I recently heard about a book concept that struck me as applicable to scrapbooking (Though really, what isn’t? Am I right?). The book is Advice Written on the Back of a Business Card: Leaders share their most valued words of guidance by Roger Dean Smith.
Mr. Smith’s idea was to ask hundreds of successful business people in various industries this question:
Imagine that you are about to give your business card to a young person entering your profession. But first, you turn that card over and write a short piece of advice to help them get started in their career. What would you write on the back of your own business card to help them?
Do you see where I’m going with this? I think we as a scrapbooking community are full of lessons learned—about photography, telling stories, buying products, combining colors well, etc.—and the advice that comes from learning those lessons.
And we’re certainly a generous bunch. I mean how many hobbies do you know that like to give as much as us? After all, I don’t hear anything about the American Hunters and Shooters Association pulling their resources to help sick children feel loved by sending them fresh venison (à la Jennifer McGuire’s Cards for Kids drive). Or about members of the Dumpster Divers’ Association who donate the antiques and CDs they find to the homeless (like all the scrappy groups that collect and donate supplies to homes for the elderly or women’s shelters). But then, maybe they do and I missed hearing about it. Nonetheless, people in our hobby love to share not only what they have or what they make with their supplies…but also what they know.
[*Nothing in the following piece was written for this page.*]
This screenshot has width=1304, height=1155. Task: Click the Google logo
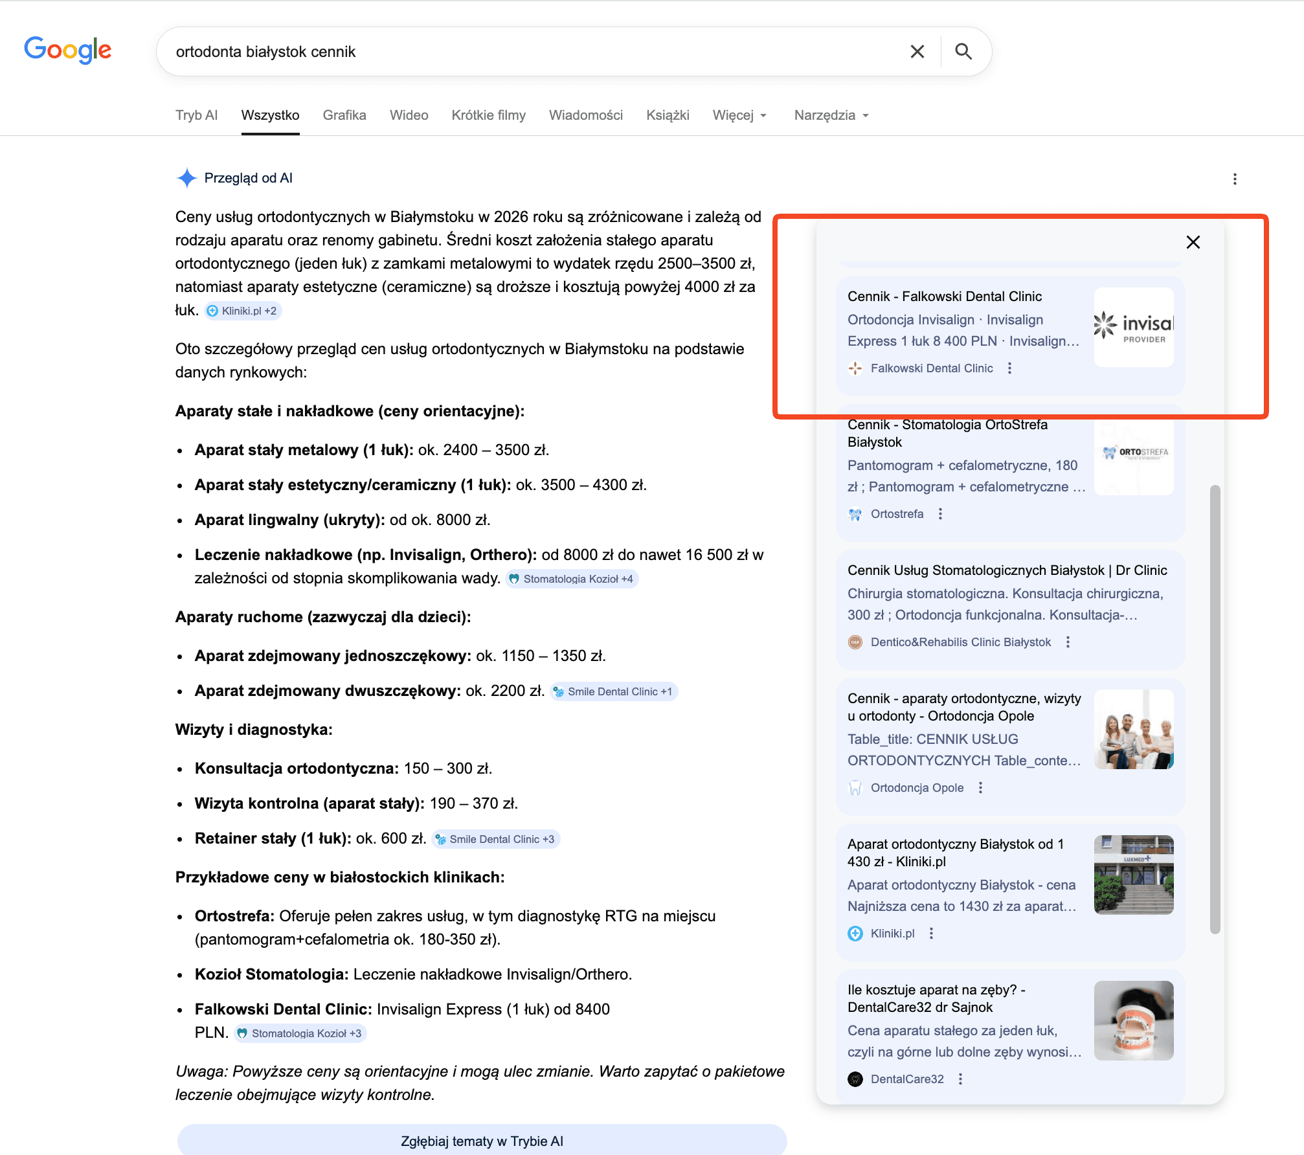click(67, 50)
So, I would like to urge you to take out your virtual business card, flip it over and jot down a short but vital piece of advice to the new scrapbooker. In other words:
Imagine that you are about to give your business card to a person just starting to scrapbook. But first, you turn that card over and write a short piece of advice to help them get started in their hobby. What would you write on the back of your own business card to help them?
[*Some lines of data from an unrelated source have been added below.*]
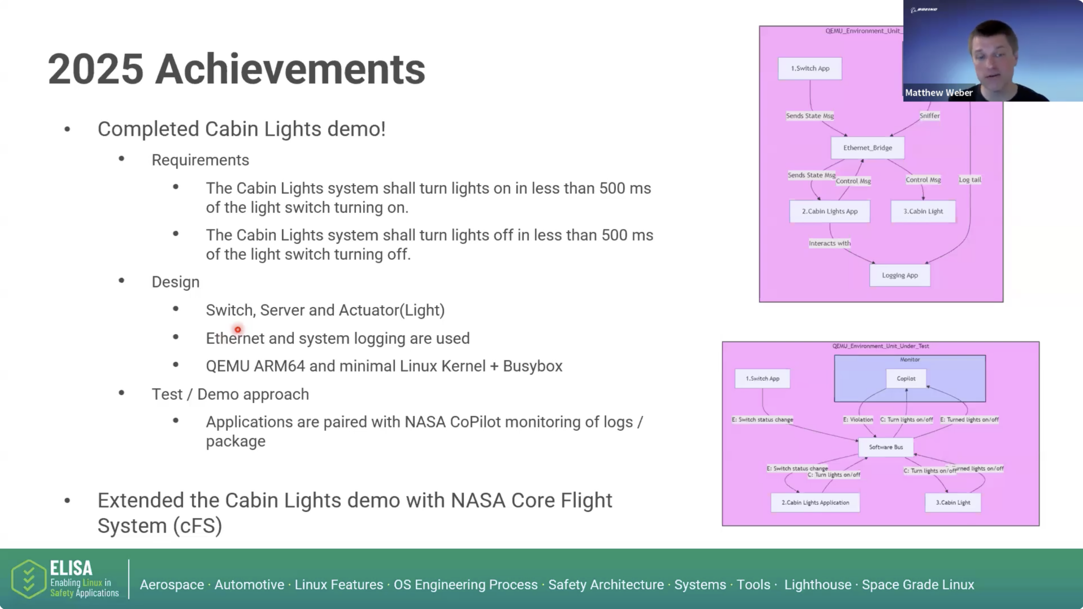Click the Logging App box
The height and width of the screenshot is (609, 1083).
(899, 275)
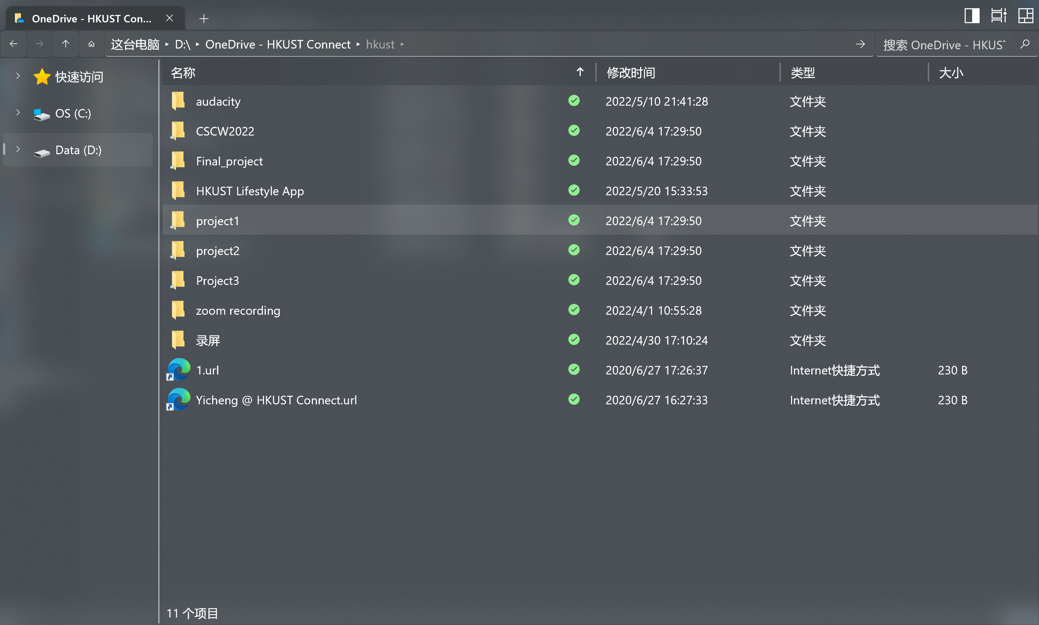Image resolution: width=1039 pixels, height=625 pixels.
Task: Open the chevron after hkust breadcrumb
Action: coord(403,44)
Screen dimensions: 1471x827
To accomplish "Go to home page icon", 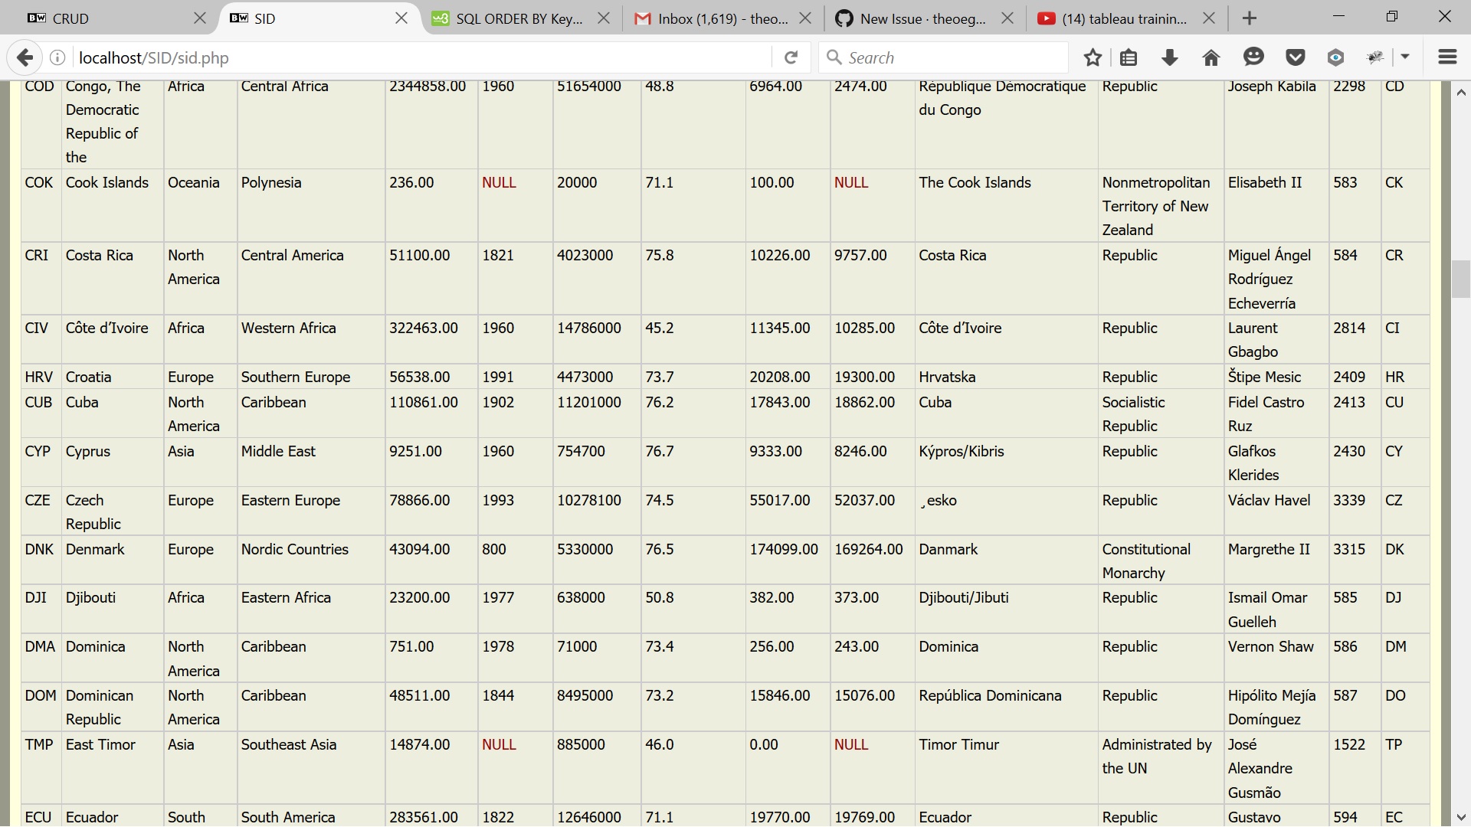I will (x=1211, y=57).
And by business card I mean the comments at the end of this blog post. Please take a moment to participate. I would love to compile all your hard-won wisdom and make it available to those just getting started (or who feel stuck and uncreative, for that matter). Thanks so much for sharing.
Here’s my business card’s worth:
Just start putting pictures, stories and paper together, and don’t feel that you have to know a lot about design concepts before you begin. Seek to learn the theories behind good design as you go. And don’t feel at all guilty about scraplifting; it’s a great way to learn and to explore different styles.